The power struggle in Central African Republic and the violence between Christian and Muslim militias hamper the work of the country's journalists. Providing up-to-date, objective reporting is a major challenge.
No radio or TV news, no newspapers for sale. That was the situation a year ago on the "Day without Media," initiated by journalists in Central African Republic (CAR) in response to the plundering of their offices and threats they received following a coup in March 2013. Rebels of the predominantly Muslim alliance Seleka had taken control of the capital Bangui and toppled President Francois Bozize. Chaos and violence spread rapidly throughout the country. There was a religious element to much of the violence which included clashes between the Muslim Seleka rebels and the self-proclaimed Christian anti-balaka militias.
Editorial offices plundered
Despite international support from African and French peacekeepers, as well as a new government, the situation in CAR has not improved more than a year since the coup.
Some 2.2 million people - half the population - is dependent on humanitarian aid. The United Nations and human rights organizations have been warning for months that ethnic cleansing is being carried out.
Among those suffering from the ongoing crisis situation are the country's journalists who often lack the equipment they need for their work. Their offices are badly in need of repair, the damage caused by plunderers is clearly visible. "When Seleka arrived, our newspaper's main office was plundered and laid waste," recalls Maturin Momet, publisher of the daily paper "Le Confident" which is published in the capital Bangui. "We have tried to replace the most important parts of our equipment from our own pockets. Everything was destroyed," Momet told DW. "It's tough with the present economic situation, but we do what we can with the means at our disposal."
In order to provide more than just basic coverage, radio stations or newspapers in CAR also broadcast or print material from foreign media. Not only do their own teams of reporters not have the money to cover everything that is happening in the country but their safety can also not be guaranteed. It is often easier for foreign journalists to move about in the country. "Almost all the foreign colleagues here are well protected," said Agalo Lassy, a photographer with the CAR agency Agence Centrafrique Presse. "They have the money, they can travel and work without too much difficulty." Lassy is convinced that if the agency he works for had the same amount of money, then CAR journalists could also do a better job and take more pride in their output.

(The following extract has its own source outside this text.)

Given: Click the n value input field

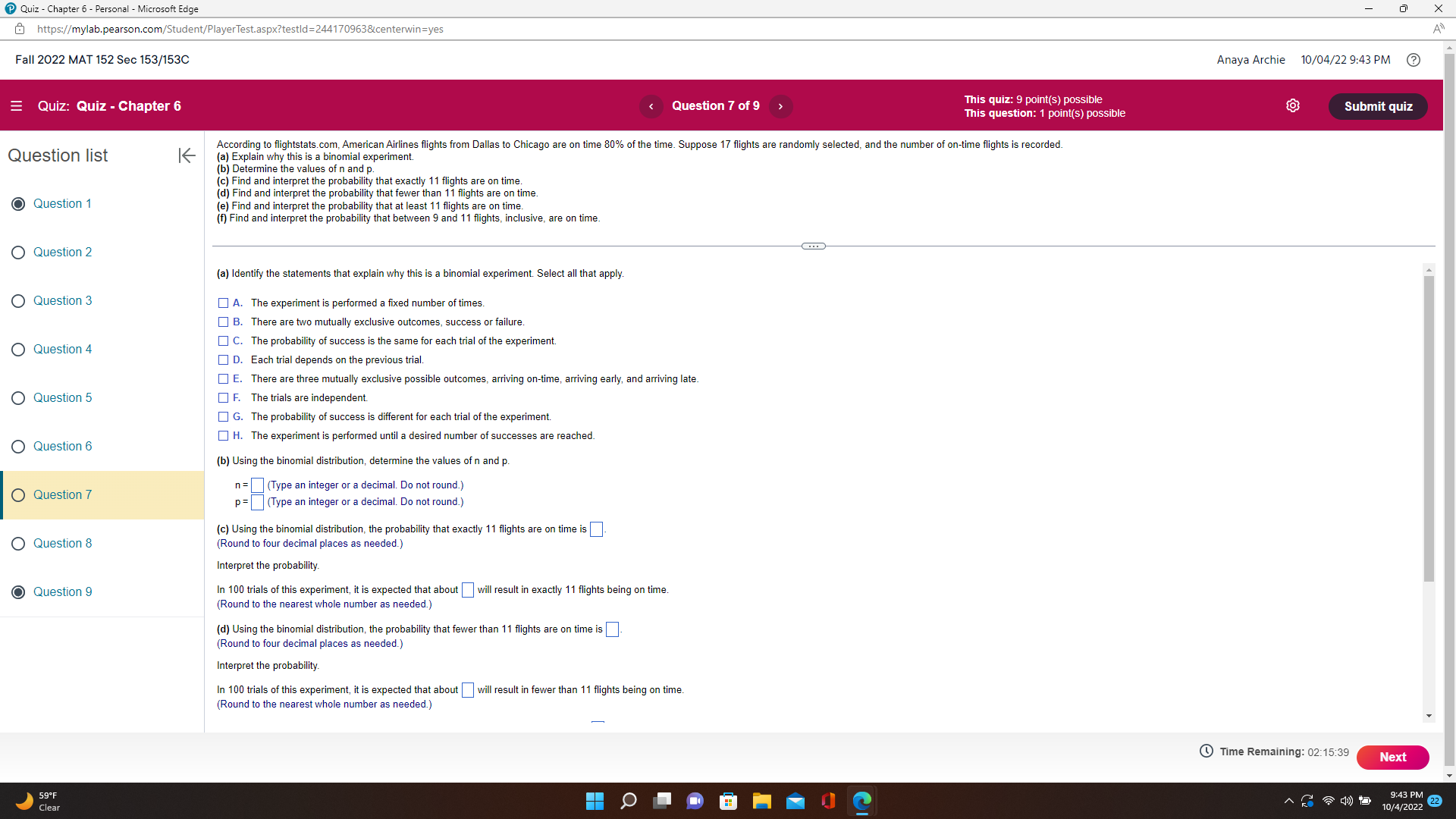Looking at the screenshot, I should [x=256, y=485].
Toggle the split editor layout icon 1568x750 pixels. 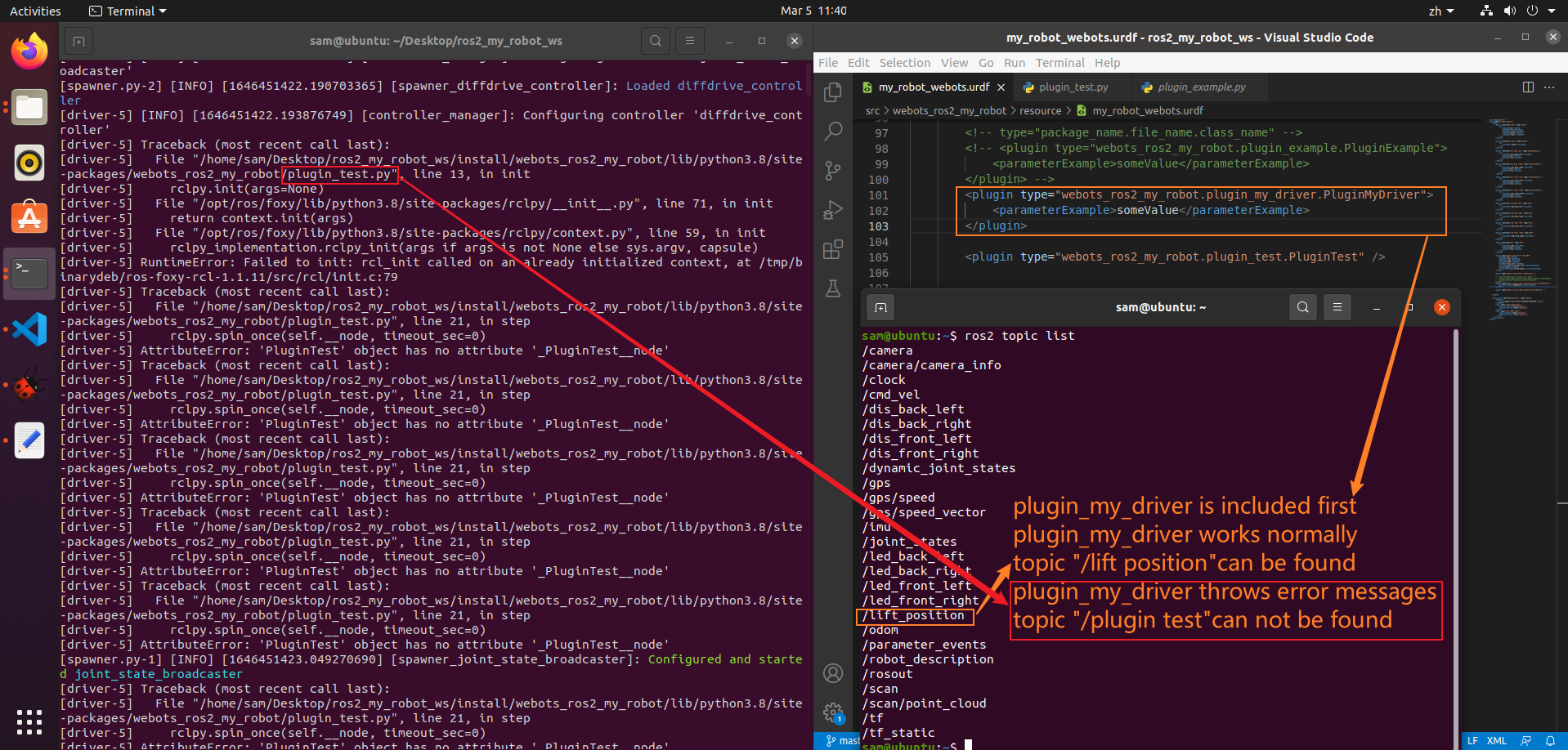point(1528,87)
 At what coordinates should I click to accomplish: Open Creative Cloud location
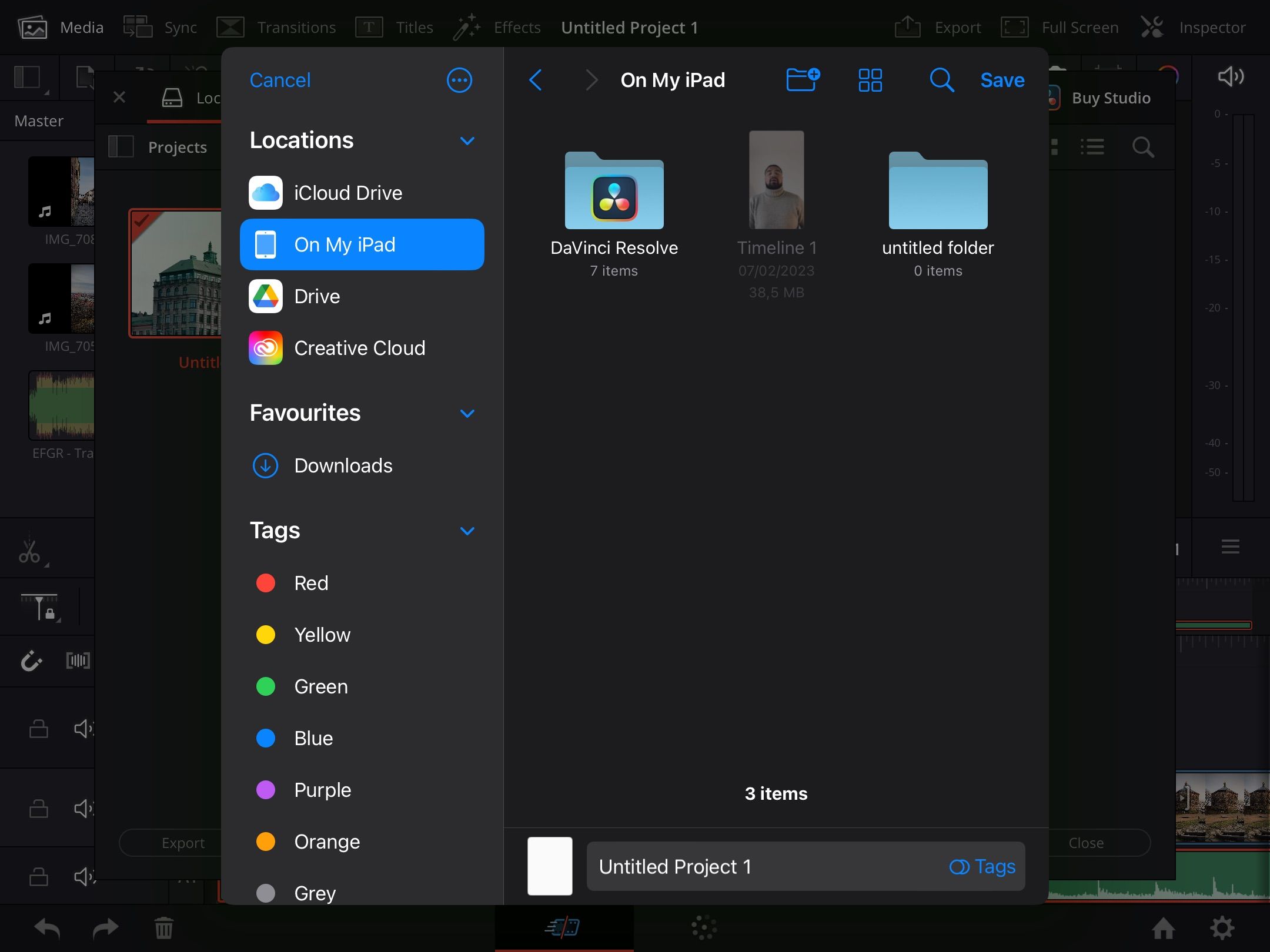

No reward for objective reporting
Only few NGOs support the media in CAR. Local radio stations rely to a large extent on their listeners. Sometimes they also receive supoort from armed militia groups, Narcisse Jobert told DW.
Jobert works for Radio Baragbake in the town of Bria, some 500 kilometres (311 miles) from the capital. He says the station depends on supplies from the population, such as oil from Seleka. "That's the only way we can carry on broadcasting," he said, adding that former Seleka fighters in the region also protected the station.
Those working for larger media houses sometimes receive an envelope full of money from influential personalities, said another journalist who wanted to remain anonymous. For publisher Maturin Momet this was always so. "All those in power want to hear hymns of praise from us." But the support is unfairly distributed. "Small papers which back those in power receive support while those who do good and objective work are left to fend for themselves."
Danger of self-censorship
In April 2014, the government of interim president Catherine Samba-Panza had the publishers of two daily papers arrested. The reason given was defamation.
The paper "Palmares" had described her as "cancre," a word that can be understood to mean "lazy person." The second paper "Peuple" accused Samba-Panza of having used unfair measures to come to power. The decision to arrest the two publishers (who were later released) was accepted by most CAR journalists but there was also criticism that such cases would lead to self-censorship in the media.
Narcisse Jobert from the local radio station in Bria warns that "anyone talking about politics on local radio in this country is putting himself at risk." His Baragbe station takes a clear line. "We want to sensitize the population and spread peace and reconciliation. That is all. It is our task to ask questions and provide advice so that peace returns." Other Central African media also want to play a role in bringing peace and reuniting their divided country. But there are still many obstacles in their way.